You are viewing a plain text version of this content. The canonical link for it is here.

Posted to users@spamassassin.apache.org by Jesse Norell <je...@kci.net> on 2017/07/12 15:59:14 UTC

txrep training performance

Hello,

  I have txrep data in a mysql database, and am working on a training
script to run sa-learn; with bayes also in MySQL and a corpus size of
5279 nspam and 849 nham, sa-learn takes a full 2 hours to run with txrep
enabled (use_txrep 1), but only 13 minutes with txrep disabled
(use_txrep 0).  One of my main gripes with the old AWL was that it
didn't learn/correct when training messages, so I love that txrep does
that, but does anyone have any tips to improve txrep training
performance?  Either tweaks/improvements on my end, or even a little
thought on logic redesign in that area?

Thanks,

-- 
Jesse Norell
Kentec Communications, Inc.
970-522-8107  -  www.kci.net

Re: txrep training performance

Posted by Jesse Norell <je...@kci.net>.

For anyone interested, I largely resolved the performance issues with
sa-learn training when using txrep with a little mysql server tuning.
As a reference point, training with ~6400 messages (most of which had
already been learned) took about 14 minutes for both txrep+bayes, and
about 3.5 minutes less with txrep disabled.  (you could do much better
with better hardware)


For those interested in improving txrep training performance, I wonder
if it couldn't be improved tremendously; I'm a little unclear on what it
does/doesn't track, and by this statement:

        https://apache.googlesource.com/spamassassin/+/trunk/lib/Mail/SpamAssassin/Plugin/TxRep.pm#1805

        The TxRep plugin currently does track each message individually,
        hence it does not detect when you learn the message repeatedly.
        It will add/subtract the penalty/bonus score each time the
        message is fed to the spam learner.

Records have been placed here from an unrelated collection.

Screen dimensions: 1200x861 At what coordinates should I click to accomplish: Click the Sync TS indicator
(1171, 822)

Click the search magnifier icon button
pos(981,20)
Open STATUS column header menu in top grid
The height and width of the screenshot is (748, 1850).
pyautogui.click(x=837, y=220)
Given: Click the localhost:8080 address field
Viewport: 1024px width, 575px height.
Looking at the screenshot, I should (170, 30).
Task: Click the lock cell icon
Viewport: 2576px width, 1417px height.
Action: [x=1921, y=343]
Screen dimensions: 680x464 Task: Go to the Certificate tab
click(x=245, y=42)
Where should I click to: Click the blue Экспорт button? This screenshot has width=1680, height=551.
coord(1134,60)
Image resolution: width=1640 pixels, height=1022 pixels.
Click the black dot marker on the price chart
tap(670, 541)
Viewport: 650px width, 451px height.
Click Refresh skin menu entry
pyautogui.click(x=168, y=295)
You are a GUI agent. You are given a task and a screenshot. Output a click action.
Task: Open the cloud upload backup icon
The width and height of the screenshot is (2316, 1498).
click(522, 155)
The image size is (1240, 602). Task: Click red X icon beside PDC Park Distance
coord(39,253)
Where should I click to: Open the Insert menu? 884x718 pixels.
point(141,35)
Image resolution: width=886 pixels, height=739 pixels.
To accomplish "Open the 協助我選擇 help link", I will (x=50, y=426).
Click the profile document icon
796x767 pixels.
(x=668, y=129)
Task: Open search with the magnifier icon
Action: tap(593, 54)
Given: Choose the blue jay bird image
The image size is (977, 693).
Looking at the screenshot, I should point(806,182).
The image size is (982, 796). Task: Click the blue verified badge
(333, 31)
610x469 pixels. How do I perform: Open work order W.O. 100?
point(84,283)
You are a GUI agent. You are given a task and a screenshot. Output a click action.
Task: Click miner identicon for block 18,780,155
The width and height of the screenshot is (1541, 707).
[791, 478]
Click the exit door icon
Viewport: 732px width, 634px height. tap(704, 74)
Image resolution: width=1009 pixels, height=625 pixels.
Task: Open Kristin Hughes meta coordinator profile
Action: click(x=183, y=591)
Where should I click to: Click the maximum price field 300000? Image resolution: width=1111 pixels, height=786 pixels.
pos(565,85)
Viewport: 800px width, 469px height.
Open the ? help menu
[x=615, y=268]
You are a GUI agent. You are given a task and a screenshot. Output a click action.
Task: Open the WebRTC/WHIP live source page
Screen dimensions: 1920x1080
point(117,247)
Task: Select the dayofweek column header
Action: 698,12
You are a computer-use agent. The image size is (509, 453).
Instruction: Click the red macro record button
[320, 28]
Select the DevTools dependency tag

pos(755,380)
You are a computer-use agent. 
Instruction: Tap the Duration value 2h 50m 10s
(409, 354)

Is that a typo?  If it does track individual messages, it seems obvious
that it *should* detect learning a message repeatedly, and do nothing
when you try to re-learn a message as the same type.  (I have some
queries save, and such but eg. learning a message the first time issued
19 queries - relearning the same message as the same time issued 41
queries.)

My guess is the current state of things is:  could be improved, maybe
file an rfe   ?


Thanks...



On Wed, 2017-07-12 at 17:40 -0600, Jesse Norell wrote:
> One thing pointing to maybe a need for reworking the training logic is
> that I have txrep_track_messages at the default (1), and almost every
> message in my corpus has already been trained; each run brings in only a
> handful of new messages (usually 10-20, but often 0, and always < 100).
> It sure seems like a quick check to find out if it has already learned
> this message as the same type (ham/spam) would take a single query, then
> move on to the next message for those already seen; but I see sa-learn
> doing many INSERTS (usually failing with 'Duplicate entry') and UPDATEs
> of the txrep table.
> 
> 
> On Wed, 2017-07-12 at 09:59 -0600, Jesse Norell wrote:
> > Hello,
> > 
> >   I have txrep data in a mysql database, and am working on a training
> > script to run sa-learn; with bayes also in MySQL and a corpus size of
> > 5279 nspam and 849 nham, sa-learn takes a full 2 hours to run with txrep
> > enabled (use_txrep 1), but only 13 minutes with txrep disabled
> > (use_txrep 0).  One of my main gripes with the old AWL was that it
> > didn't learn/correct when training messages, so I love that txrep does
> > that, but does anyone have any tips to improve txrep training
> > performance?  Either tweaks/improvements on my end, or even a little
> > thought on logic redesign in that area?
> > 
> > Thanks,
> > 
> 
> 


-- 
Jesse Norell
Kentec Communications, Inc.
970-522-8107  -  www.kci.net

Re: txrep training performance

Posted by Jesse Norell <je...@kci.net>.

One thing pointing to maybe a need for reworking the training logic is
that I have txrep_track_messages at the default (1), and almost every
message in my corpus has already been trained; each run brings in only a
handful of new messages (usually 10-20, but often 0, and always < 100).
It sure seems like a quick check to find out if it has already learned
this message as the same type (ham/spam) would take a single query, then
move on to the next message for those already seen; but I see sa-learn
doing many INSERTS (usually failing with 'Duplicate entry') and UPDATEs
of the txrep table.

On Wed, 2017-07-12 at 09:59 -0600, Jesse Norell wrote:
> Hello,
> 
>   I have txrep data in a mysql database, and am working on a training
> script to run sa-learn; with bayes also in MySQL and a corpus size of
> 5279 nspam and 849 nham, sa-learn takes a full 2 hours to run with txrep
> enabled (use_txrep 1), but only 13 minutes with txrep disabled
> (use_txrep 0).  One of my main gripes with the old AWL was that it
> didn't learn/correct when training messages, so I love that txrep does
> that, but does anyone have any tips to improve txrep training
> performance?  Either tweaks/improvements on my end, or even a little
> thought on logic redesign in that area?
> 
> Thanks,
> 

-- 
Jesse Norell
Kentec Communications, Inc.
970-522-8107  -  www.kci.net